The 11th-hour talks came as concerns grew over the future of rival Franco-Belgian bank Dexia.
In a second weekend of crisis talks, Belgian prime minister Yves Leterme said yesterday that he hoped to keep the Belgian and Luxembourg operations of the group together after the Dutch nationalised most of Fortis units on Friday.
Leterme said: "There are contacts with private groups, several private groups. We are not going to decide on this situation with our backs to the wall. We are going to send a clear and strong signal to the markets before they open."
Last night, there were reports that French bank BNP Paribas was in talks to take up to 80 per cent of Fortis. Belgium and Luxembourg would keep a 20 per cent share in the Fortis banks in their countries. BNP declined to comment.
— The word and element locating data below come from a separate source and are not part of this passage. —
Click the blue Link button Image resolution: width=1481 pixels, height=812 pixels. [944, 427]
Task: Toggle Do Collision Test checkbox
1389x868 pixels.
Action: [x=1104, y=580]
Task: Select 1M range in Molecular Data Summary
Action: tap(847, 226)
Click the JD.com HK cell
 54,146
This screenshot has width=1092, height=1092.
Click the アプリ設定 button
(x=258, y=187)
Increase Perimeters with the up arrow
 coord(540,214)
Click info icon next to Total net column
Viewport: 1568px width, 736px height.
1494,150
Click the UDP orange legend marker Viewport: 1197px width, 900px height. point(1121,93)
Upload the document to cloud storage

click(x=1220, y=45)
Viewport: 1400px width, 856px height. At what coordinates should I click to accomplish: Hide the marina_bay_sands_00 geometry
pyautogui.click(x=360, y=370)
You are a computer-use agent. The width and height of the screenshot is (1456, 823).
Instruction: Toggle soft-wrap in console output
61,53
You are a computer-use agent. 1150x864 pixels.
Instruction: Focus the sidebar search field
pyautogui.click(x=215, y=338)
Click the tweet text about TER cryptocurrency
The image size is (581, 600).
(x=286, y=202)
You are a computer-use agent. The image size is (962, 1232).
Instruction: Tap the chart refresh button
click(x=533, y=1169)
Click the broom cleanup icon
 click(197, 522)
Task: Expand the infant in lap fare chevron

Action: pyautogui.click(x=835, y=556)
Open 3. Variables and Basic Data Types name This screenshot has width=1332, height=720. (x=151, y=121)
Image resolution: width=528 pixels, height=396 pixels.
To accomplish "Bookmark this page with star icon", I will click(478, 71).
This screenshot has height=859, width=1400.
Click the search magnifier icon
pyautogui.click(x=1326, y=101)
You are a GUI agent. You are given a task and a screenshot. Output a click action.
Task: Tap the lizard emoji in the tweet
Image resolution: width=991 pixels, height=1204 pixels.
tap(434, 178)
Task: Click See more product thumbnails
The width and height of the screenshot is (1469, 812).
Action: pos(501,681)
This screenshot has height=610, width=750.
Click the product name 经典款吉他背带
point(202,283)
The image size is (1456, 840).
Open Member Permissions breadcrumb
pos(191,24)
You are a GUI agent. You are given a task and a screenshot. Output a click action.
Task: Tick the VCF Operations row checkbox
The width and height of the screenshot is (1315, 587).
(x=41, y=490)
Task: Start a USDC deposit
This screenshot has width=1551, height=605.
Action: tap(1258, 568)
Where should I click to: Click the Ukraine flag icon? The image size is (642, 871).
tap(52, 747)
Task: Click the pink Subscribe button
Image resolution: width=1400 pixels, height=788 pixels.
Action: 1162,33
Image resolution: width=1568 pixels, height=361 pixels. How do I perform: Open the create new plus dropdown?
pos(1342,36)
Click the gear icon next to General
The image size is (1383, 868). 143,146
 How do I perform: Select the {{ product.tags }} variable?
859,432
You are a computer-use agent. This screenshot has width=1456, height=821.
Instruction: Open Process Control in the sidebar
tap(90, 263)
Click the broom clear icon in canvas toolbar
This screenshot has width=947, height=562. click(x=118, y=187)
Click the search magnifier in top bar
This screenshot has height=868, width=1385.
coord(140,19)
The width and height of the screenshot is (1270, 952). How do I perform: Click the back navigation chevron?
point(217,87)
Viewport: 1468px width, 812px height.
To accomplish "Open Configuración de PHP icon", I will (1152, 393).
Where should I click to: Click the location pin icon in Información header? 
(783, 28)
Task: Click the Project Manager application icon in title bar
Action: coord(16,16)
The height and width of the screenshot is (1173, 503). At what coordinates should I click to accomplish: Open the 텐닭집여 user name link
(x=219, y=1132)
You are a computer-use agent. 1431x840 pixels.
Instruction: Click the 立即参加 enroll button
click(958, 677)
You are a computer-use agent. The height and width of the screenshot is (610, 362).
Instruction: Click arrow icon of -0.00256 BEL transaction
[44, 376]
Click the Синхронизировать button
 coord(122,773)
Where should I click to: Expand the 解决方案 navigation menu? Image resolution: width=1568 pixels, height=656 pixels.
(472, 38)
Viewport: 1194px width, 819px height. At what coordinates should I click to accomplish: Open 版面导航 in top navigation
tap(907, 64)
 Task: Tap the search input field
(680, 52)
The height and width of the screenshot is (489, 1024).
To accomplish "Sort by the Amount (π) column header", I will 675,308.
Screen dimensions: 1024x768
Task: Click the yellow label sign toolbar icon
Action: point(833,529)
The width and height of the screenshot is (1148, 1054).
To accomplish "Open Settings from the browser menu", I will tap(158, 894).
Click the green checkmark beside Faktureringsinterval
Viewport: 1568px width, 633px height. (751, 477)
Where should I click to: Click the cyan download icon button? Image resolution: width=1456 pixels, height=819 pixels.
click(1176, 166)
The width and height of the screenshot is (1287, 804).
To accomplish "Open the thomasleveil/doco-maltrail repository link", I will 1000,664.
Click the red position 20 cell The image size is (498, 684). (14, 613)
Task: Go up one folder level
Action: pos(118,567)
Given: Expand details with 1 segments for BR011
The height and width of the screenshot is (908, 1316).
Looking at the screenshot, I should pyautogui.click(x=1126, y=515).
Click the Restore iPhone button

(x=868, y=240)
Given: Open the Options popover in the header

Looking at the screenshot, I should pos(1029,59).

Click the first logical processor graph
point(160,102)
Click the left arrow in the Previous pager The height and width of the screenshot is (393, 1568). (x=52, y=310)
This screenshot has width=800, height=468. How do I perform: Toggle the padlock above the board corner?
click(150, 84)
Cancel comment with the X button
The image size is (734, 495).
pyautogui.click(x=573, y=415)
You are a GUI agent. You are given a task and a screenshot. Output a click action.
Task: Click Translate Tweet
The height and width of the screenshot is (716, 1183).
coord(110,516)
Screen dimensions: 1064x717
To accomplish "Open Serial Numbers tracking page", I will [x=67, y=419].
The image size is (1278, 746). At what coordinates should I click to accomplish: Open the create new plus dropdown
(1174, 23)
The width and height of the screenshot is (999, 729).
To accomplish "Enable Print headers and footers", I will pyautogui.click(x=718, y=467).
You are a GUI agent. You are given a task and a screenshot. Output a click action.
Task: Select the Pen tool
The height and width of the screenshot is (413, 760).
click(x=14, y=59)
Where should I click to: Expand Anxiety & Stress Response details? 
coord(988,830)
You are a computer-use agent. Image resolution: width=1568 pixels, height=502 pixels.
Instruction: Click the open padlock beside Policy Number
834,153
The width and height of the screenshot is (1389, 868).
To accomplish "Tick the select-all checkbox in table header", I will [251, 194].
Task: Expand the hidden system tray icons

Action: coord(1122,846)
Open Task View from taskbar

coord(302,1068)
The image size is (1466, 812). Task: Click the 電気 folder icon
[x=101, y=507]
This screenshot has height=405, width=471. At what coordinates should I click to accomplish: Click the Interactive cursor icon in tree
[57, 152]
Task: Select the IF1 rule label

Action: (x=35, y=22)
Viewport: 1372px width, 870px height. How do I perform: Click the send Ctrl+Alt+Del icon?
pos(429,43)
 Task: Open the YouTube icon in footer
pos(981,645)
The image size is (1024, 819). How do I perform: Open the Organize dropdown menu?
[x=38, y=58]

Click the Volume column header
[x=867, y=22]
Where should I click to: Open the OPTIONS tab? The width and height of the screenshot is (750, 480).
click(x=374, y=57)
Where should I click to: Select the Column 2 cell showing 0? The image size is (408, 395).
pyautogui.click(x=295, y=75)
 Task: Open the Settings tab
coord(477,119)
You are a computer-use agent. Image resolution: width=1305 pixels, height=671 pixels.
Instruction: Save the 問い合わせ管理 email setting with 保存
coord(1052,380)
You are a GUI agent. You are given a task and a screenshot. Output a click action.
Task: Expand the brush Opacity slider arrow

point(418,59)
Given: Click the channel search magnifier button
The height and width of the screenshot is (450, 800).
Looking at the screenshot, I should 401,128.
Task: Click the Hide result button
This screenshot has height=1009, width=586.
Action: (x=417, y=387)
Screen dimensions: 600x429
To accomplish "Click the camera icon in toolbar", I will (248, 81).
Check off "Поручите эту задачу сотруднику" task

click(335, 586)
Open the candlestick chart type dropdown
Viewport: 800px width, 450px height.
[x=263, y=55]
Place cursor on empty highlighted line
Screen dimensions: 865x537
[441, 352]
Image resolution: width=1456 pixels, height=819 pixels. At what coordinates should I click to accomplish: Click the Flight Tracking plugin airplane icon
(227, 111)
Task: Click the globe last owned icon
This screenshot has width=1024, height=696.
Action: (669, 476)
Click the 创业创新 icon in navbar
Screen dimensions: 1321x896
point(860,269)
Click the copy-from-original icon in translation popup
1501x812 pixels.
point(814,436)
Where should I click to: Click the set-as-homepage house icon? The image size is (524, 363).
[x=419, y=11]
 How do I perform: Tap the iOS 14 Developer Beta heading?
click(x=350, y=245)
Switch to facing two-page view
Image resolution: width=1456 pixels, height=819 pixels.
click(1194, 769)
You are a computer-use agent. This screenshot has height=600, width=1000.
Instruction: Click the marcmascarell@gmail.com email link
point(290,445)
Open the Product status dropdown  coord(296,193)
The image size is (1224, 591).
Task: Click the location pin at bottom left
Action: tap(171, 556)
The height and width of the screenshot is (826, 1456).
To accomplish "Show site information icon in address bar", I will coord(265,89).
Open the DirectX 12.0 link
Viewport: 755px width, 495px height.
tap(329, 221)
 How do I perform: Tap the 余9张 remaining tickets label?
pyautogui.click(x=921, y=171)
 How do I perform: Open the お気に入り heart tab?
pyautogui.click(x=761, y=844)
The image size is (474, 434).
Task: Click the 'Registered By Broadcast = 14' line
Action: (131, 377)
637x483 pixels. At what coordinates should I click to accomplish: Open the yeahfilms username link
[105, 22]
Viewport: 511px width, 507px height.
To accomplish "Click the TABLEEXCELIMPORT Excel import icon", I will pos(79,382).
Belgium and Luxembourg were left to deal with the remains of Fortis's banking and insurance operations after the Netherlands took over the Dutch activities for 16.8 billion (13bn) at the end of a week of turmoil for European banks.
The credit crisis has struck hard in Belgium, with bail-outs required for Fortis, the largest private sector employer, and Franco-Belgian Dexia.
New doubts surfaced about Dexia after German banks and insurers pulled out of a state-led 35bn rescue programme for lender Hypo Real Estate (HRE), the parent of Dexia's rival public finance lender, Depfa.
In an effort to restore confidence, Leterme yesterday described Dexia as a "very solvent bank". Dexia, the recipient of a 6.4bn public bail-out on Tuesday, said that credit risks related to HRE would have a very limited impact on the group's solvency.
Meanwhile, the fight over control of America's Wachovia intensified after a US judge temporarily agreed to block the sale of the bank to Wells Fargo.
State Supreme Court Justice Charles Ramos issued the order late on Saturday night, blocking the sale of Wachovia which Wells Fargo & Co had agreed to buy in a $14.8 billion (8.4bn) deal.
Rival Citigroup accused Wells Fargo of trying to cut off its earlier takeover offer of Wachovia's banking operations for $2.1bn in a deal struck with the assistance of the Federal Deposit Insurance Corppration.
On Friday, four days after that deal was struck, Wells Fargo said it was buying Wachovia.
Wachovia said yesterday that it was pressing ahead with its deal to sell its banking operations to Wells Fargo.